:: Bloque de texto

Su sexualidad ha marcado sus vidas, aseguran. No se sentían seguros en Venezuela ni en otras partes del mundo donde han probado a vivir, como en Argentina, por ejemplo, donde Luis fue agredido físicamente. “Allí tuvimos problemas de homofobia, y eso que parece un país más libre. Me pegaron por la calle por ser gay. La policía no hizo nada, ni siquiera miraron las cámaras de seguridad que había en la zona, y eso que se lo dijimos”, lamenta el joven.
La agresión fue un punto de inflexión, “pero en realidad fue un cúmulo de factores. Ya no nos sentíamos seguros y la economía no iba muy bien. Tenemos que pensar no solo en nosotros, sino en nuestros padres. Aquí en España lo normal es que los padres ayuden a los hijos, pero en nuestro caso es al contrario. Nosotros tenemos que enviar dinero cada mes porque si no, no tienen de nada allí”, apunta Luis.

::::

Acciones a realizar
#1 Por favor, reescribe el texto sobre Luis comenzando por "Su sexualidad ha" y siguiendo hasta "lamenta el joven.", pero cambia "Argentina" por "Uruguay".
#2 Enumera todos los países que se nombran en el texto sobre Luis.
Las líneas siguientes proceden de otra fuente.

:: Información proporcionada

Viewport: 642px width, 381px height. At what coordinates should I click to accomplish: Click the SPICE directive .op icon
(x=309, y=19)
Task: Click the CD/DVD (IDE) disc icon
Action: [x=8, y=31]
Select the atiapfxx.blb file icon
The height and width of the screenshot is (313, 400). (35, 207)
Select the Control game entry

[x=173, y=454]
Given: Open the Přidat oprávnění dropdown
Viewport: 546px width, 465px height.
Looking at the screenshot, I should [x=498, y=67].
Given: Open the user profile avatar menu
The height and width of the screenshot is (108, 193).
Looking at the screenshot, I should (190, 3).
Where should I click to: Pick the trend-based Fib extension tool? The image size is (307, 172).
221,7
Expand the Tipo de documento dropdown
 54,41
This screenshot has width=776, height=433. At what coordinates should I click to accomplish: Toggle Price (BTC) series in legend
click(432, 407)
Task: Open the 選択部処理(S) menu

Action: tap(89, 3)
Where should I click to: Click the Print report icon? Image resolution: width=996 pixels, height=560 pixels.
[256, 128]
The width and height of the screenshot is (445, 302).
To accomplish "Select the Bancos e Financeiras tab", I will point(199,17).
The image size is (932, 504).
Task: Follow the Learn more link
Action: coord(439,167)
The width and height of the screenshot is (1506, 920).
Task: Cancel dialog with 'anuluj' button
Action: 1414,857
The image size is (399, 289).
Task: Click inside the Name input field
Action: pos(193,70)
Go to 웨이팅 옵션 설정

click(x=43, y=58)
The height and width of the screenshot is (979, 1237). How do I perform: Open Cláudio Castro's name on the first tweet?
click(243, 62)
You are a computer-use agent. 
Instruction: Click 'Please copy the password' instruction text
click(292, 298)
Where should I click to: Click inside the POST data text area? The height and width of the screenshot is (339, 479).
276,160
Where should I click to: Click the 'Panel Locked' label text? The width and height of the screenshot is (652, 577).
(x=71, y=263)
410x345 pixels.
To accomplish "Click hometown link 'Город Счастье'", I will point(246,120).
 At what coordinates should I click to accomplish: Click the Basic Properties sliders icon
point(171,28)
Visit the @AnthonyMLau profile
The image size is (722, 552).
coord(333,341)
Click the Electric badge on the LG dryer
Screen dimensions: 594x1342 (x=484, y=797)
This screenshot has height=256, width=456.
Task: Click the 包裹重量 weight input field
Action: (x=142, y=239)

::::

Respuestas a tareas
#1
Su sexualidad ha marcado sus vidas, aseguran. No se sentían seguros en Venezuela ni en otras partes del mundo donde han probado a vivir, como en Uruguay, por ejemplo, donde Luis fue agredido físicamente. “Allí tuvimos problemas de homofobia, y eso que parece un país más libre. Me pegaron por la calle por ser gay. La policía no hizo nada, ni siquiera miraron las cámaras de seguridad que había en la zona, y eso que se lo dijimos”, lamenta el joven.

#2 Venezuela, Argentina, España